Law360, New York (June 27, 2022, 7:42 PM EDT) — A would-be Twitter-based stock sage on Monday was sentenced to six months of house arrest for what prosecutors say was a social media-based pump-and-dump scheme designed to induce his followers to drive up the share price of a worthless shell company.

Ohio day trader Steven Gallagher, 51, was sentenced to time served and three years of supervised release, with six months of the sentence to be served under home confinement. U.S. District Judge Valerie Caproni in Manhattan also fined Gallagher $10,000 and ordered him to forfeit $21,716.

Gallagher in February pled guilty to one count of securities fraud. Prosecutors say he used his Twitter account, named after a character from the cult classic film “A Clockwork Orange,” to artificially pump up the share price of microcap stock SpectraScience Inc., which was in fact a shell company with no operations.

Beginning in late 2020, Gallagher and others discussed plans to buy SCIE stock while it was cheap and then tout the stock on Twitter, according to the government. Gallagher subsequently purchased about 26 million SCIE shares, and began to hype the stock using his “Alex DeLarge” themed Twitter handle.

After a series of tweets promoting SCIE stock, the share price by late January 2021 had increased around 300 percent and Gallagher began selling off his position, prosecutors say, at the same time falsely telling his Twitter followers that he had not sold any SCIE shares and continuing to encourage others to buy SCIE stock. He netted about $22,000 from his SCIE trading.

In a brief statement to the court, Gallagher apologized to his wronged Twitter followers and promised Judge Caproni that he would never again appear in her courtroom.

“I wanted to be someone who did right, and I did not live up to those goals,” he said.

Judge Caproni seemed unconvinced by Gallagher’s expression of remorse, saying he was minimizing his wrongdoing. She also took aim at the assertion in Gallagher’s sentencing memorandum that he got into trading penny stocks as a way to diversify his portfolio, calling the explanation “preposterous.” But the judge said Gallagher’s scheme was “not the biggest fraud the court has ever seen.”

“This conduct was deplorable,” Judge Caproni told Gallagher, “and it went on even after you were warned by your brokerage.”

Judge Caproni noted that while the penny stock market has always been rife with fraud, social media sites like Twitter and Reddit have “supercharged that,” and allow fraudsters to prey on the most vulnerable and sophisticated investors.

“It’s not a victimless crime,” Judge Caproni said.

Prosecutors had sought incarceration for Gallagher, recommending a sentence within the advisory sentencing guidelines range of 8 to 14 months in prison. Assistant U.S. Attorney Richard Cooper told Judge Caproni that Gallagher is well off financially and did not commit this crime out of necessity.

“This was a crime of opportunity and greed,” Cooper said.

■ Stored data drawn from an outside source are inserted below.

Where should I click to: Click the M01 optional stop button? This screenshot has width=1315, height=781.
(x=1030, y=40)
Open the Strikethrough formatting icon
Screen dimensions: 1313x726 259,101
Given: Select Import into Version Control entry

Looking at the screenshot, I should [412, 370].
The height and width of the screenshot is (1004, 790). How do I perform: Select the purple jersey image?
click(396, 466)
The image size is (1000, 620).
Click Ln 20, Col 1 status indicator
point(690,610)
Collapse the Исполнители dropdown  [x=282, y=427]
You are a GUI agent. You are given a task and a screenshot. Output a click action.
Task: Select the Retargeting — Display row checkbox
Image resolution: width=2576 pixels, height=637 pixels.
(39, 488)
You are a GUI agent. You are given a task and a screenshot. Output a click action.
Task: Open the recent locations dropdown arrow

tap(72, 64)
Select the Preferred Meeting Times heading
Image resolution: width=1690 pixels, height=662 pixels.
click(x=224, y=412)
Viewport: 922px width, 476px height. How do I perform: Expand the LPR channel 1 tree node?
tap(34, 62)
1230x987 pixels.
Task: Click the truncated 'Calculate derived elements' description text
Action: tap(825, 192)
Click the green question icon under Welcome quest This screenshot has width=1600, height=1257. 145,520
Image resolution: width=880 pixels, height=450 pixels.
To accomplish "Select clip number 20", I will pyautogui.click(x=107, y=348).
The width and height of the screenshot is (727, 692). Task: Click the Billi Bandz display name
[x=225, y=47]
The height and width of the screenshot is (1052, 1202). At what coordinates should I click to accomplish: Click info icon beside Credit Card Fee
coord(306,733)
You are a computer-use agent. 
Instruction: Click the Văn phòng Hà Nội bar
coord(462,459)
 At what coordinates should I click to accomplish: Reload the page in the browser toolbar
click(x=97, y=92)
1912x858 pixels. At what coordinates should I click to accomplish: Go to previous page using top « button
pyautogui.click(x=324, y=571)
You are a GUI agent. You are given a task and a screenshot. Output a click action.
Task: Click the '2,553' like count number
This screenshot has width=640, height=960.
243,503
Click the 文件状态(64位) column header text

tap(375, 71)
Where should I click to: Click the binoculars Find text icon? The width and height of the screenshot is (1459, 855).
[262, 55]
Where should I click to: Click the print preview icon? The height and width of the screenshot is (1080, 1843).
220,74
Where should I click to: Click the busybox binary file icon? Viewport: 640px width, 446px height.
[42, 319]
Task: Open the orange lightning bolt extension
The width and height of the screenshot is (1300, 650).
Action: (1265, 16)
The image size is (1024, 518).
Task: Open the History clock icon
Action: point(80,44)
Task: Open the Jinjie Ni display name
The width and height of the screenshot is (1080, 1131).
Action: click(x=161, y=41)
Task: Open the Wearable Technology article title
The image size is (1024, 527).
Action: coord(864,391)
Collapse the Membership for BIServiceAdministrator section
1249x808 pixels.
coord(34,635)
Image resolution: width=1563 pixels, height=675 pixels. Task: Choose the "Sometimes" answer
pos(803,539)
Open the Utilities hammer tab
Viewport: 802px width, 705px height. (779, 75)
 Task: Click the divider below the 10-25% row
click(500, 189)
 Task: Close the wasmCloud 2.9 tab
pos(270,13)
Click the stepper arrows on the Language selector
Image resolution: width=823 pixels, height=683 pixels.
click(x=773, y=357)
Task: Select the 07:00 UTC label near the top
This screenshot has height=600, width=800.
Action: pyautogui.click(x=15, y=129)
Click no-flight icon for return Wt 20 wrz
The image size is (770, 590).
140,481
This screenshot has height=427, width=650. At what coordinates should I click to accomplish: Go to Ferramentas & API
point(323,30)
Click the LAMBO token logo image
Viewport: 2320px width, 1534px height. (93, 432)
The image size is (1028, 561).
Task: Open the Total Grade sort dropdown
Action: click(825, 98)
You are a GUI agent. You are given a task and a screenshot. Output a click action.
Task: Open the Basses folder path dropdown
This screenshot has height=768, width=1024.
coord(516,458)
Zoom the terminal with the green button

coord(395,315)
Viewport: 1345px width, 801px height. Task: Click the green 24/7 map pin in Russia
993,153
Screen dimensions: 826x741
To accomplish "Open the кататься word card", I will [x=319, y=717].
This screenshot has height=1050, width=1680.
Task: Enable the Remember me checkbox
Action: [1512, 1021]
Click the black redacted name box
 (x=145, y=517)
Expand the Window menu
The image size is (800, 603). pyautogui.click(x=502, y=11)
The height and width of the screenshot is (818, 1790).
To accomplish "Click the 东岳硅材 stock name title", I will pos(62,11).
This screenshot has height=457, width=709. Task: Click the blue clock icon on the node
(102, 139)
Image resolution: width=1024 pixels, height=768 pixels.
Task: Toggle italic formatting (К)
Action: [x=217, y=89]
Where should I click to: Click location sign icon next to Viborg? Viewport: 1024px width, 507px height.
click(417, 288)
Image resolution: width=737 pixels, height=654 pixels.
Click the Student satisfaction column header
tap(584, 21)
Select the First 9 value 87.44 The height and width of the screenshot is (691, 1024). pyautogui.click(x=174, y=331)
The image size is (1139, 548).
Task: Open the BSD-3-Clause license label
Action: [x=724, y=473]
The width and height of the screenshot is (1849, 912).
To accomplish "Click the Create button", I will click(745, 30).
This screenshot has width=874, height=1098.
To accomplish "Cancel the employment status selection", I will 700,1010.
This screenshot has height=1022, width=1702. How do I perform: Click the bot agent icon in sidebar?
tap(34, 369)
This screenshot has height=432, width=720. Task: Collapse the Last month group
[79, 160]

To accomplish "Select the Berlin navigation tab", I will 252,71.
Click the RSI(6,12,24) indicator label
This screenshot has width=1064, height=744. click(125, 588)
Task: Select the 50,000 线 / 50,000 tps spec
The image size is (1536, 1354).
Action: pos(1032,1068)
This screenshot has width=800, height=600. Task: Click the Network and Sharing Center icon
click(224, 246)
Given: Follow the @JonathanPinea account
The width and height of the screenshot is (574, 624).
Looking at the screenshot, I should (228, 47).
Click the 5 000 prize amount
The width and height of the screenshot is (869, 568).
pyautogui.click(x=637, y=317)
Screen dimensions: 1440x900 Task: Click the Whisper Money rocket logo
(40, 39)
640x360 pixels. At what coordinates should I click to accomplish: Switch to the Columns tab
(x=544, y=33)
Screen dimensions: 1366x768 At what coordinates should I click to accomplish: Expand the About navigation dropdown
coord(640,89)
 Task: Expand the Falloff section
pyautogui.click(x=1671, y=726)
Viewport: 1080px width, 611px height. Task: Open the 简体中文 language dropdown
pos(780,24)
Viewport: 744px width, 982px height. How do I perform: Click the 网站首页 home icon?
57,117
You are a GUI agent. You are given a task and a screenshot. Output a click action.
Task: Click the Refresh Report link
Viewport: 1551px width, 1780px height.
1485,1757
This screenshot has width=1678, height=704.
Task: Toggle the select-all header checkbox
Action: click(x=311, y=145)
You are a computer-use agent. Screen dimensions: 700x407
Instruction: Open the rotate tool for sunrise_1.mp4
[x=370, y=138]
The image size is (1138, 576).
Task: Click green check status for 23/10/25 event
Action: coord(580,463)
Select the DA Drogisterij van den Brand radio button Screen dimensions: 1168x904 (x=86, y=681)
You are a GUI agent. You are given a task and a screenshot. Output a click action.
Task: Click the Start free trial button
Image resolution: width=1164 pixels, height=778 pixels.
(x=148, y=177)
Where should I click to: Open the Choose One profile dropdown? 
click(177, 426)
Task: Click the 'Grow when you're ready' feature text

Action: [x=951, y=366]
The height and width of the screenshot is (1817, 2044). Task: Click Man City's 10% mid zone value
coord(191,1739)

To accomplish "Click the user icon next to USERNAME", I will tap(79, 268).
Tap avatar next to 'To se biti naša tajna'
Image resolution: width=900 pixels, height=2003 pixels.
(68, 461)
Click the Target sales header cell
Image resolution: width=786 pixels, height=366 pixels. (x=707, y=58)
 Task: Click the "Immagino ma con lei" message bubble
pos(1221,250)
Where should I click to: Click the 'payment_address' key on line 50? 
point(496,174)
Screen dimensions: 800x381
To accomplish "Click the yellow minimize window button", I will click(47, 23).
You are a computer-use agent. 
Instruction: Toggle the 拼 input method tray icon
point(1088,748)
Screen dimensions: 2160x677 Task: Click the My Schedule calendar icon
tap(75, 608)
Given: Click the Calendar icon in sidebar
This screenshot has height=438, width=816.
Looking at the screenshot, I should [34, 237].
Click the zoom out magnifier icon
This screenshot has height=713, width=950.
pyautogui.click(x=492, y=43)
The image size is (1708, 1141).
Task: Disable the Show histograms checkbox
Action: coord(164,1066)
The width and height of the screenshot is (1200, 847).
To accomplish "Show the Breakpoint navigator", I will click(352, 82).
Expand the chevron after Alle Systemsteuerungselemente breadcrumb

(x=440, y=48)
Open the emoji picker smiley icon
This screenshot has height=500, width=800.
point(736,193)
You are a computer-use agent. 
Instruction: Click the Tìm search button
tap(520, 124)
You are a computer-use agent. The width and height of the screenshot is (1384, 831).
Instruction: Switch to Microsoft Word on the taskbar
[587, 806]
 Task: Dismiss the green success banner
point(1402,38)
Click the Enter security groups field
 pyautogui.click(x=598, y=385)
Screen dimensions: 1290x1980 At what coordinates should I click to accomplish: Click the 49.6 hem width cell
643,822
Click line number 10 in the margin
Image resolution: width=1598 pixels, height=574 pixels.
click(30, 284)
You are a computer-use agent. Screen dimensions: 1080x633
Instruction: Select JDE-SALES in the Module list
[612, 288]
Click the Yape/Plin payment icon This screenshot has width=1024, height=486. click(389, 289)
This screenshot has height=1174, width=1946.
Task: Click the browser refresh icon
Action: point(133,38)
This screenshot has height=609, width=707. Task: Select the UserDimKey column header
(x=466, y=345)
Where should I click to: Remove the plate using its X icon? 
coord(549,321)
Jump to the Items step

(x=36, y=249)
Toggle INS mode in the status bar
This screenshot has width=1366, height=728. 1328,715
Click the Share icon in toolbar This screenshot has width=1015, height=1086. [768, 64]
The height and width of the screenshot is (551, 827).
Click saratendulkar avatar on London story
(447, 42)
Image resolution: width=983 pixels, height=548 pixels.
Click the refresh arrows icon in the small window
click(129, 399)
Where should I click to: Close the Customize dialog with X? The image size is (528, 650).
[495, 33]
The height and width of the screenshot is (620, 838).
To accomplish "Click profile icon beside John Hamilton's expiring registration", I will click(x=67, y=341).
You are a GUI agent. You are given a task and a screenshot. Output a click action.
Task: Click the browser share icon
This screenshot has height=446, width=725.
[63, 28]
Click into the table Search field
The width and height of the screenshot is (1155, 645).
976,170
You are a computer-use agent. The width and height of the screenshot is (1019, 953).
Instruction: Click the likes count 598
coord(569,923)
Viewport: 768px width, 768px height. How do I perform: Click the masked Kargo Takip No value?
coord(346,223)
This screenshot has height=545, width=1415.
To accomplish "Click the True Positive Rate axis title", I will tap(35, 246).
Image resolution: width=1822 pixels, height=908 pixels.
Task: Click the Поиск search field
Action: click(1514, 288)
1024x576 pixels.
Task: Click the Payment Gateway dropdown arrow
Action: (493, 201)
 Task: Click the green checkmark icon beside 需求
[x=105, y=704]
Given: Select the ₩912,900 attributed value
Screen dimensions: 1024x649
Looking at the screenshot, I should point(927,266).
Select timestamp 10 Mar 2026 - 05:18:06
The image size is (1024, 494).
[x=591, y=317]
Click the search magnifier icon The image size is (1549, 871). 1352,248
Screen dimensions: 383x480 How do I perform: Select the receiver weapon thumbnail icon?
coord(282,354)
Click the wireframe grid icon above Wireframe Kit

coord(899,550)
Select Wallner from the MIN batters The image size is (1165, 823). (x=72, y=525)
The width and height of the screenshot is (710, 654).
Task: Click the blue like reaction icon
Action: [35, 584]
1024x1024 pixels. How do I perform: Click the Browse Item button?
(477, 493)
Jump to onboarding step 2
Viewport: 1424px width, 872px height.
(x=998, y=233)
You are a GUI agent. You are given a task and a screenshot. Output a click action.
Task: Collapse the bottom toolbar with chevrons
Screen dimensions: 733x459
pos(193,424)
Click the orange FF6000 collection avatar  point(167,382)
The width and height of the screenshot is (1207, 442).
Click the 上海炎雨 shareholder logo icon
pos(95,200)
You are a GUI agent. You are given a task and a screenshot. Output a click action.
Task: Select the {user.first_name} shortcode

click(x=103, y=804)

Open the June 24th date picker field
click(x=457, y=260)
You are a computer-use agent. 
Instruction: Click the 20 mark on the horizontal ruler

An attorney for Gallagher, Eric Rosen of Roche Freedman LLP, focused much of his argument to Judge Caproni on Gallagher’s personal characteristics, leaning in on his history of charity, and his role as an employer of hundreds of people in his Toledo, Ohio-based magazine telemarketing business.

Rosen also said that general deterrence is served in low-level cases like Gallagher’s by bringing the charges in the first place, and that he has already been pilloried in the press as being akin to an “old-school boiler room” fraudster.

Moreover, the Securities and Exchange Commission — which brought a parallel action against Gallagher — has frozen all his assets, resulting in hundreds of thousands of dollars in losses, Rosen said.

A spokesman for the U.S. Attorney’s Office for the Southern District of New York declined to comment after the sentencing hearing.

In a statement, Rosen said Gallagher looks forward to serving his sentence and putting his conduct behind him.

“The court’s sentence was fair and just, and Mr. Gallagher accepts the court’s reasoned judgment,” Rosen said.

The government is represented by Richard Cooper and Daniel Tracer of the U.S. Attorney’s office for the Southern District of New York.

Gallagher is represented by Eric Rosen and Richard Cipolla of Roche Freedman LLP.

The case is U.S. v. Gallagher, case number 1:22-cr-00122, in the U.S. District Court for the Southern District of New York.